Weeknote #11 — Twenty times their own height

A five-day week goes by in a flash; a four-day one is supersonic. Another week where the urgent and tactical has tended to trump the important and strategic. There have been similar themes for the past few weeks; more than ever I’m conscious of repeating myself here and will try and avoid it.

  • Four weeks into a five week phase of our programme and I can feel the sense of the team being tired and flagging a little. A big push to get it over the line next week and we can then focus on the issues that have come up as well as the bigger aspects of the programme.
  • We coined the phrase ‘the ball of string’ for where we look to move one piece of technology and find it is attached to everything else. Getting this right is the crux of what we need to do and where I need to be pushing to spend most of my time.
  • Wrote an internal blog post to explain the complexities of where stuff lives once someone has switched over to the cloud. Good to have something written down that we can point to when questions start coming in. Conscious that the need to have the blog post is interesting in itself and that the system goes against the grain of ‘don’t make me think’.
  • When rolling out software to tens of thousands of people, problems become statistics. When it’s a very small number, every problem is significant and every bad experience is highly visible.
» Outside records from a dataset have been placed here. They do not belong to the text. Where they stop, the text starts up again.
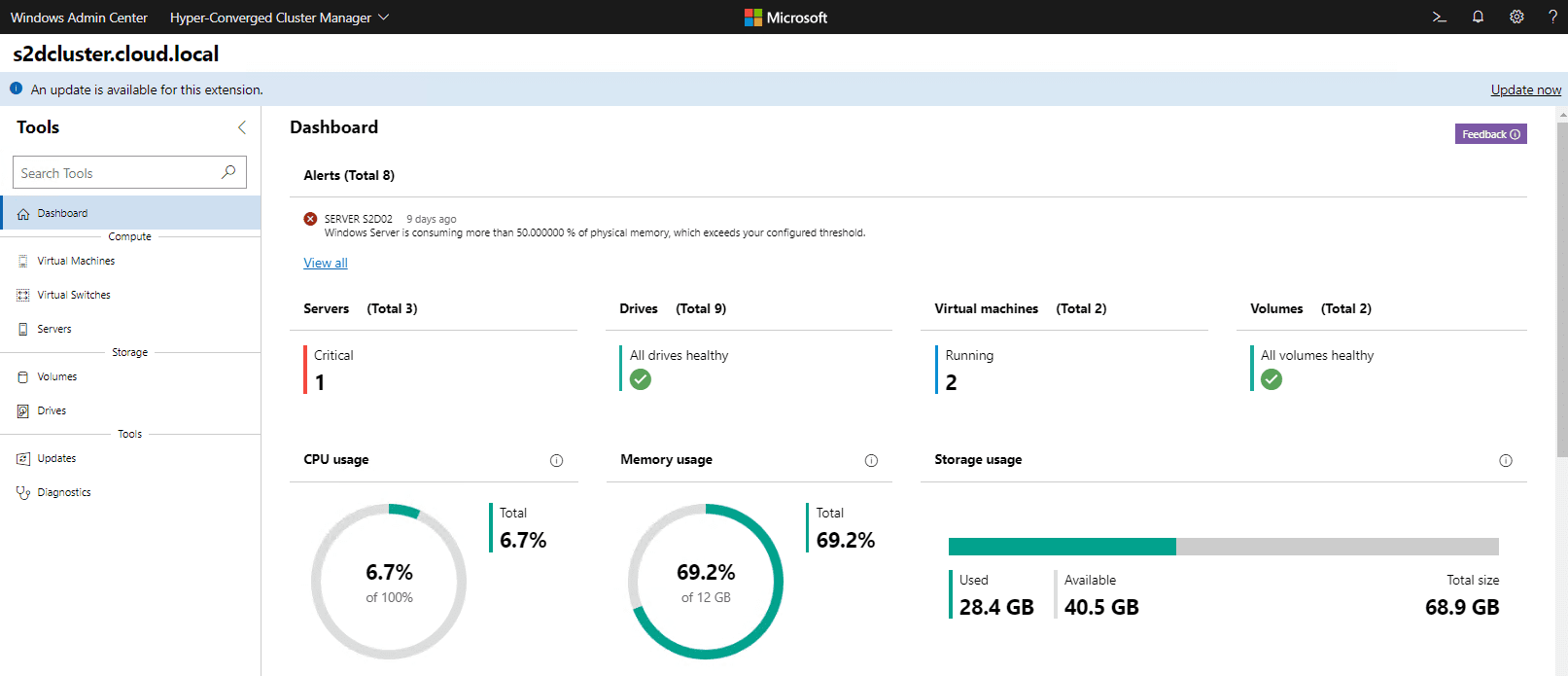The image size is (1568, 676).
Task: Go to Virtual Switches tool
Action: (x=74, y=295)
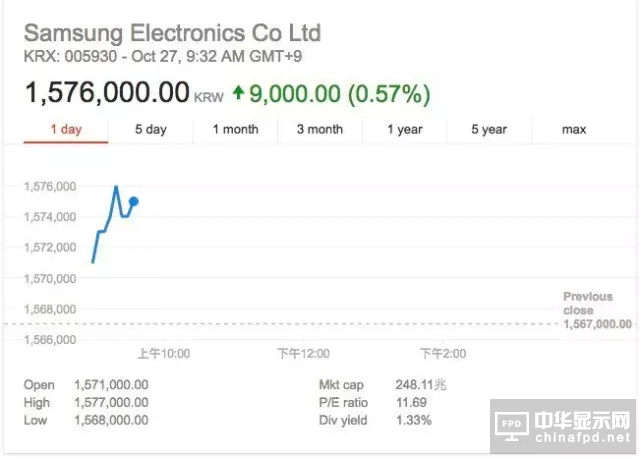This screenshot has width=641, height=459.
Task: Click the green up arrow icon
Action: pos(238,93)
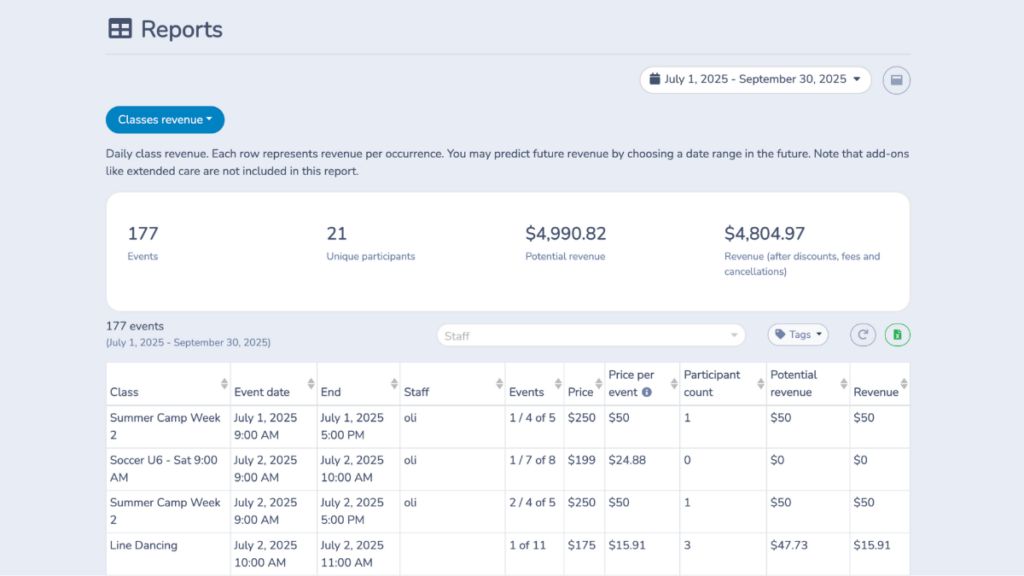1024x576 pixels.
Task: Open the date range dropdown
Action: point(754,79)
  • Had some interesting new problems turn up such as ‘why can’t I send one email to 1,336 people?’ and learning the limitations of the system. Software as a service means that we all have to play by the rules set by the vendor; this may hurt in the short term but will be simpler in the long term. Great to hear about users exploring the tools and thinking about how they can utilise new features that they never had before. I like all of these problems more than the “you broke my computer and I can’t work” one.
  • Still battling with having tons of strategic materials at my fingertips and so little time to be strategic. When most of your long-term thinking happens in meetings with vendors or on the weekend, you’re doing something wrong.
  • Trying to put a document in landscape format in order to fit more info into a table and finding it was already in landscape is the documentation equivalent of cycling uphill and being disappointed to find you’re already in first gear.
  • School governance meetings went well and were productive; I felt as though I did a good job of chairing the FGB meeting this week and the team asked lots of great questions. All wrapped up in good time.
  • Life with the cats remains challenging even after four years. Greeted by ‘the meow of doom’ in the evening as one of them brought a live mouse in, took it halfway up the stairs and then lost interest. I have never seen a mouse jump in the air before and we all let out a collective “aaargh!” when it did. Friday saw Mrs D have to clean up the remains of a wood pigeon that seemed to have exploded in our kitchen while we were out. I’m more resolved than ever that these will be the last pets we own.
  • My 10-year old has taken to making us cups of tea, and he’s pretty great at it. I was given a random cup of tea and a biscuit while I was on a conference call at home on Monday. This is a fantastic development.
  • Kids football has felt like a bit of a slog this season. Our U9s lost again on Sunday although they had some great chances and managed a goal. It was a first for us with one of our players getting a mild electric shock mid-game, from a fence as he retrieved a ball.
  • We had a lovely time with our South African visitors today. After four weeks of living in London it was great to be able to offer them lunch and a walk in the countryside. Seeing the place you are so used to through other people’s fresh eyes is brilliant.